The canopy closed overhead, blocking out the sky, turning the world into layered shadow and filtered green light. The air was thick, wet, heavy with the smell of rot and bloom. Every breath felt like drinking. Sweat beaded on her skin beneath the armor, and the bio-suit responded, cooling her, regulating her temperature, keeping her functional.

She moved slowly at first, methodically, letting her instincts guide her. Fourteen years of crime scenes had taught her how to read a space, how to see what others missed, how to notice the details that didn't belong. This was the same, just scaled up. Instead of blood spatter and footprints on carpet, she was looking for broken branches, displaced earth, the subtle signs of a large body passing through.

She found them within the first hour.

A branch snapped at shoulder height, too high for any animal she'd seen in the briefings. Moss scraped from a rock in a pattern that suggested weight, not weather. A footprint in soft earth near a stream, partially obscured by fallen leaves but unmistakable once she knew what to look for.

The print was large and clawed, and recent enough that water hadn't yet pooled in the depression.

He was already here. Had been here before she landed, probably. Learning the terrain. Preparing.

Her pulse kicked up, a spike of adrenaline that sharpened her vision and tightened her grip on the veth'kai. He had been right here, standing where she stood now. Close enough to touch, if time could be folded back on itself. The thought sent a thrill through her that wasn't quite fear.

She scanned the canopy, the ridgeline, the shadows between the trees. The jungle was still, every shadow holding its breath.
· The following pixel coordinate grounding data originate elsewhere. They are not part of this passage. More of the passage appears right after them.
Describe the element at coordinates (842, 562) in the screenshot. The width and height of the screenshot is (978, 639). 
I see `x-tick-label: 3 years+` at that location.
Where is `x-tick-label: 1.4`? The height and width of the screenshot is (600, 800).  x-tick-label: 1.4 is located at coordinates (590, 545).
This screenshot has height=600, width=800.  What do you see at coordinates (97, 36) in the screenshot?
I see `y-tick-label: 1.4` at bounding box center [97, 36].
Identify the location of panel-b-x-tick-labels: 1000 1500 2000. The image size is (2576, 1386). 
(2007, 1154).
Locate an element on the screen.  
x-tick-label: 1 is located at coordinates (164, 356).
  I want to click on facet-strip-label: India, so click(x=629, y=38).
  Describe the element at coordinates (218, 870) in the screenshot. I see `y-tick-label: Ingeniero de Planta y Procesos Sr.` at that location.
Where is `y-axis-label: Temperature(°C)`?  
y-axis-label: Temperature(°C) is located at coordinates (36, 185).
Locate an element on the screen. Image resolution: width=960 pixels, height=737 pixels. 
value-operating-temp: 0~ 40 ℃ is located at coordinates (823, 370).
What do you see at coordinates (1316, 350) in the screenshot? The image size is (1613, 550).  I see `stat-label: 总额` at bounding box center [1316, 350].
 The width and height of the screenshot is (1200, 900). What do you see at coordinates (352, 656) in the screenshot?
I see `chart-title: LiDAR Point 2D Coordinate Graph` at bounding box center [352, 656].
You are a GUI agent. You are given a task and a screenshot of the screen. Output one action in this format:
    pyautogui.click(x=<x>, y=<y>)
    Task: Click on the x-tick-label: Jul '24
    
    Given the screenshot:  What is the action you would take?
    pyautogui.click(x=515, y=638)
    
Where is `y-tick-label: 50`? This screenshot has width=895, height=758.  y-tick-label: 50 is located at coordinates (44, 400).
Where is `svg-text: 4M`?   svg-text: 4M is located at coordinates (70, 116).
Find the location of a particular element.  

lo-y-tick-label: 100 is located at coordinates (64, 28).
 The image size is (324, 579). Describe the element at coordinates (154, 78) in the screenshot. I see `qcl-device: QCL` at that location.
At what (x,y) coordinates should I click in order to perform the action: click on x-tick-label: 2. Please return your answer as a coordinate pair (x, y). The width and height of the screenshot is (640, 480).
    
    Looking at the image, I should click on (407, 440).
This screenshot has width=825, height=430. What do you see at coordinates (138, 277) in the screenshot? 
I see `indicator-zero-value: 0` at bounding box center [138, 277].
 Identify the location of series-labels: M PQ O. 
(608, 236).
But she felt it. That prickle at the back of her neck, the awareness of being observed that she'd learned to trust in alleys and interrogation rooms and a hundred dark places where predators lurked.

She wasn't afraid.

She was awake.

More awake than she'd been in years, maybe ever. Every sense sharpened, every nerve alive. The jungle pressed in on all sides, and instead of feeling trapped, she felt focused. Clarified. All the noise of her life, the bills, the job, the system that had failed her and everyone she loved, it all fell away, and there was only this.

The hunt. The hunted. The space between.

She kept moving.

By midday, she'd covered three kilometers and found a natural chokepoint, a narrow ravine where the terrain funneled between two ridges. Good sightlines. Limited approach vectors. If he came this way, she'd see him.

She set up position in the rocks above the ravine, weapon ready, and waited.